WORK TO BE COMPLETED: Copy the rows below word for word, starting with the line containing "The height and width of the screenshot is (953, 1754)." and going on through the line containing "Looking at the screenshot, I should point(187,209).".

— Begin LISTED RECORDS —

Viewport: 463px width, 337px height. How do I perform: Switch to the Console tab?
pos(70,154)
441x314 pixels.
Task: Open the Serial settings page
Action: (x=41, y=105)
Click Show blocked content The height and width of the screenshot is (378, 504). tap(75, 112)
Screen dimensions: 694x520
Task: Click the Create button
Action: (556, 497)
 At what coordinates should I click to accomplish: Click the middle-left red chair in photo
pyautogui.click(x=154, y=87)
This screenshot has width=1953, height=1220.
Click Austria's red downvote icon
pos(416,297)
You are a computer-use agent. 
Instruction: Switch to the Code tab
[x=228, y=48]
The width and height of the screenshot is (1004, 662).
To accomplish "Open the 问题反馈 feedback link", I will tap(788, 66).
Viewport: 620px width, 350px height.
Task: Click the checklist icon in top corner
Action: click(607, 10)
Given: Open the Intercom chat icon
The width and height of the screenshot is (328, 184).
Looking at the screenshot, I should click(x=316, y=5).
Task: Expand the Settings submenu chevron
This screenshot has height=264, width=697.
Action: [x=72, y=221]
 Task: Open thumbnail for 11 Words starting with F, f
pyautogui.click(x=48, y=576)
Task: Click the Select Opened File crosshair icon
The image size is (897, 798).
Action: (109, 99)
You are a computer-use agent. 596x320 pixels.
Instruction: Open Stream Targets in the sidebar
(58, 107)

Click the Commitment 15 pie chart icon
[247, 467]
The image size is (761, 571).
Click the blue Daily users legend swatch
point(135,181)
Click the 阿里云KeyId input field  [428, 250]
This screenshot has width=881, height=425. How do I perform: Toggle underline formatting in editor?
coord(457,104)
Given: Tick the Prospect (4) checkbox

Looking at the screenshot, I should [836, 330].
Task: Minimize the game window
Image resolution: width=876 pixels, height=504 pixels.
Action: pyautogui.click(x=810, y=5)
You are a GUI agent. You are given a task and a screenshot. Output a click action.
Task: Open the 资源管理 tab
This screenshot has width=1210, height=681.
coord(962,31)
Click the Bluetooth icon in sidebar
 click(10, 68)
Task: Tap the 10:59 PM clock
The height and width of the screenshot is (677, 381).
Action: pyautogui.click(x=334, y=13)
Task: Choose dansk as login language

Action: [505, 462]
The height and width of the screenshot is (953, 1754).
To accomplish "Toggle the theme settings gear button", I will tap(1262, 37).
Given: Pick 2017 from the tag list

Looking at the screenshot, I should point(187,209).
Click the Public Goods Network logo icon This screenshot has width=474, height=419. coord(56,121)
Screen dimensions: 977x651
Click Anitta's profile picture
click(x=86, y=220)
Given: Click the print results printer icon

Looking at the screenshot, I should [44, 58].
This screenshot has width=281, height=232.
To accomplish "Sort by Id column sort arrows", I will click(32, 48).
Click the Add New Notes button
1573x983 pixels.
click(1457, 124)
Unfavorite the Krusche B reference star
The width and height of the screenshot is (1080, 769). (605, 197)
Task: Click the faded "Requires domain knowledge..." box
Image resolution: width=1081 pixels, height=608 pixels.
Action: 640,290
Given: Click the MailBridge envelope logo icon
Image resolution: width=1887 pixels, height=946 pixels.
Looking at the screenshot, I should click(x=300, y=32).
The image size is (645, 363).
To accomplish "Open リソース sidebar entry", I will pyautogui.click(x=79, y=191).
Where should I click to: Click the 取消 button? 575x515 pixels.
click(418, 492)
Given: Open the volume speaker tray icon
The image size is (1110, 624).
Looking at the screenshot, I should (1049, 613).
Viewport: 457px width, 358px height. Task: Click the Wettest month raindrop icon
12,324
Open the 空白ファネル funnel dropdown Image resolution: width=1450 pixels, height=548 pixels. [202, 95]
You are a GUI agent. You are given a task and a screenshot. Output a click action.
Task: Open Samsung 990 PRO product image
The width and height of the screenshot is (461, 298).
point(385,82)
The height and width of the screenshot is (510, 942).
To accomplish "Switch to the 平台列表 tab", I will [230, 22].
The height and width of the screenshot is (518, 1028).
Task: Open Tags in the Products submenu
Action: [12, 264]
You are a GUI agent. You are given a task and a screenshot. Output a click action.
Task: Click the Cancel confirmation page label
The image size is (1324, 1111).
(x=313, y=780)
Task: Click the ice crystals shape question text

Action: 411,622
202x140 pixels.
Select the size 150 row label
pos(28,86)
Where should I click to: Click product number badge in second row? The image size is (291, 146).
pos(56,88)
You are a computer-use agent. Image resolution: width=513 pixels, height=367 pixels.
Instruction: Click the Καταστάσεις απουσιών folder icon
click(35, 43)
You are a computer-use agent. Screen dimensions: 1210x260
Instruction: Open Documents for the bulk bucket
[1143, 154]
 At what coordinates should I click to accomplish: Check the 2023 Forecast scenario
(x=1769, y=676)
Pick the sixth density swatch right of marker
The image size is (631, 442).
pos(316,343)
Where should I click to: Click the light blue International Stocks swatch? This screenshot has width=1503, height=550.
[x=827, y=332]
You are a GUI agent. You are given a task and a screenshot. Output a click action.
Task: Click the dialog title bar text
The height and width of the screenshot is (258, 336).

— End LISTED RECORDS —

ANSWER:
The height and width of the screenshot is (953, 1754).
To accomplish "Toggle the theme settings gear button", I will tap(1262, 37).
Given: Pick 2017 from the tag list

Looking at the screenshot, I should point(187,209).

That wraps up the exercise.